The privately held firm's Amigal (migalastat hydrochloride) has just entered Phase II trials. The drug acts as a pharmacological chaperone that restores natural function to the misfolded target enzyme.

"We've reached into the protein production factory'" - that is, the endoplasmic reticulum - "to correct the problem before it has a chance to misfold," Crowley said.

In a 16-patient Phase I study, Amigal showed a statistically significant and dose-dependent increase in the activity of the enzyme in each of the healthy volunteers who took part, with zero drug-related adverse events and a high degree of availability in the oral formulation.

Amicus detailed the findings this week at the 42nd Annual Symposium of the Society for the Study of Inborn Errors of Metabolism in Paris, and said the Phase II program for Amigal enrolled its first patient at the end of last month.

Preliminary data from the Phase II trial are expected early next year, and Amicus has a small-molecule therapy for Gaucher's disease in the works, as well.

The Gaucher's program is at the "advanced preclinical" stage, Crowley said, and is likely to enter the clinic in the first half of next year as either a Phase I or Phase I/II trial. Money from the Series C "will also allow us to ramp up several other programs," he told BioWorld Today. "Some are enzyme-related and some are non-enzyme protein programs, but we're not going to disclose those quite yet. Patients are so desperate, they literally line up at the door. They show up with sick kids and want them to be treated, and I want to make sure what we've got is the real deal."

Amicus expects its different angle of attack on genetic diseases will keep the company out of the kind of skirmishes that occupied the likes of Cambridge, Mass.-based Genzyme Corp. and Transkaryotic Therapeutics Inc., also of Cambridge. In early 2004, TKT surrendered its bid to win FDA approval of Replagal, an enzyme-replacement therapy for Fabry's disease that would have competed in the U.S. with Fabrazyme, from Genzyme. Genzyme had filed a lawsuit claiming TKT had infringed on its patent, but a federal judge dismissed the case in December 2001. Replagal was approved outside the U.S. (See BioWorld Today, Jan. 14, 2004.)

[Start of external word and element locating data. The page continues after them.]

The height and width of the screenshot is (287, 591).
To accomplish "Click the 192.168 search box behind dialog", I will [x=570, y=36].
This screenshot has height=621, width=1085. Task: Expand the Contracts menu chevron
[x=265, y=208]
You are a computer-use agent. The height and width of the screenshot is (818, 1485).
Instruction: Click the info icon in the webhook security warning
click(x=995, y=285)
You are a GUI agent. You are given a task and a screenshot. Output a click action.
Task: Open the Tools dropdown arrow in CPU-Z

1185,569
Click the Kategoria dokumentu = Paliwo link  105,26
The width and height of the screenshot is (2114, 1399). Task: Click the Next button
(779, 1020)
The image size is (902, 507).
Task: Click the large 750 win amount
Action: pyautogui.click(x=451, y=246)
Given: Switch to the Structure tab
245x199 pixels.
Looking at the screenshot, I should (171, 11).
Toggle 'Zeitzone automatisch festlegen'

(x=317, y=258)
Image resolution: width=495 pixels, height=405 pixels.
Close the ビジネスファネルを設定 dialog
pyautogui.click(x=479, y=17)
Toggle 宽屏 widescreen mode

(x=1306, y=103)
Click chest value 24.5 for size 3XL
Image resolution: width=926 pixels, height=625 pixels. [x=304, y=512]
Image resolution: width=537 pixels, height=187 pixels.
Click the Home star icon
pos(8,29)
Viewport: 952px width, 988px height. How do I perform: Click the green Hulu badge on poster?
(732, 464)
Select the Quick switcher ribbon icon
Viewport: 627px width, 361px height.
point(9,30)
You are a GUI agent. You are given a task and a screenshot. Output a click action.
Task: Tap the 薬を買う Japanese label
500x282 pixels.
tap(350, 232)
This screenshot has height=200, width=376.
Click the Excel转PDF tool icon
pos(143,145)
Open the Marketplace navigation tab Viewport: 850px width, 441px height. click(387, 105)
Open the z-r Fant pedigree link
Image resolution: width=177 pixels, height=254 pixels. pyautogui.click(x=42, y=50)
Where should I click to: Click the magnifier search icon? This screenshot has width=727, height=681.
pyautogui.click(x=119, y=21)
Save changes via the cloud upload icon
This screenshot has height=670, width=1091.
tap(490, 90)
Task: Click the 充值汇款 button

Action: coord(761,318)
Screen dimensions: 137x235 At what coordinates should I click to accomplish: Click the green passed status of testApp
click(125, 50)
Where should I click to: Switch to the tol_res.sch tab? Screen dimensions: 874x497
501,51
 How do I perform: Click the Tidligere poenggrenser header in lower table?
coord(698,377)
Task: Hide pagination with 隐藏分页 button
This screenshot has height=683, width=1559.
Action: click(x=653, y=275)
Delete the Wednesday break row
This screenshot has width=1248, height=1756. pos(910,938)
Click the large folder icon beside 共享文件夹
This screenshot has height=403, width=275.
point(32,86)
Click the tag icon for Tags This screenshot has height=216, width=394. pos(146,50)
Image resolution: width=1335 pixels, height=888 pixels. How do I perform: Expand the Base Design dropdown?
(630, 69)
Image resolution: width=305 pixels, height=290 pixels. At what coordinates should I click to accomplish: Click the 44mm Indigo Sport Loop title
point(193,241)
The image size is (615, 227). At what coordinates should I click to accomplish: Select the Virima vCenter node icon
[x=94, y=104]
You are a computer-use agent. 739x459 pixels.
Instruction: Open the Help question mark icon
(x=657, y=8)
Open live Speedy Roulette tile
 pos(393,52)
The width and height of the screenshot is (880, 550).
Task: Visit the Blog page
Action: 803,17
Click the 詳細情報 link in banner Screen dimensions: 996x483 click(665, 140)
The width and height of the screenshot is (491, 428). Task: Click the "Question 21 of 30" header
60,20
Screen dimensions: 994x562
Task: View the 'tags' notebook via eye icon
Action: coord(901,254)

Another firm with a novel approach to lysosomal storage disorders is Zystor Therapeutics Inc., of Milwaukee, Wis., which deploys Glycosylation Independent Lysosomal Targeting technology licensed from St. Louis-based Symbiontics Inc. (See BioWorld Today, Dec. 16, 2004.)

Crowley knows Zystor well, since he once served on the company's board.

"They're trying to come up with a better way to do enzyme-replacement therapy, just using a different targeting mechanism," he said. Zystor's method enhances the binding ability of replacement enzymes by attaching a peptide tag to the enzyme. The tag targets receptors on cell surfaces, and Zystor is taking aim at Pompe disease first.

Anywhere from two-thirds to three-quarters of patients with diseases such as those targeted by Amicus "make the enzyme," he said. "They just don't make it right, so we're going back and fixing the problem at its source."

Amicus' Series B financing took place in the spring of 2004 and raised $31 million, which the company said at the time would provide enough to operate into early 2006. Crowley said the company does not plan to seek partners. (See BioWorld Today, May 13, 2004.)

"We don't intend to," he said. "We think scientifically, clinically and commercially, we can develop these drugs without the need for partners."

The Series C was led by Quaker BioVentures, of Philadelphia, joined by existing investors Canaan Partners, of Rowayton, Conn.; CHL Medical Partners, of Stamford, Conn.; Frazier Healthcare Ventures, of Seattle; New Enterprise Associates, of Menlo Park, Calif.; Prospect Venture Partners, of Palo Alto, Calif.; and Radius Ventures, of Boston.

Other new investors included Palo Alto Investors, of Palo Alto, Calif., and the Garden State Life Sciences Venture Fund, funded by the New Jersey Economic Development Authority and managed by Quaker. Sherrill Neff, managing partner of Quaker, is joining Amicus' board.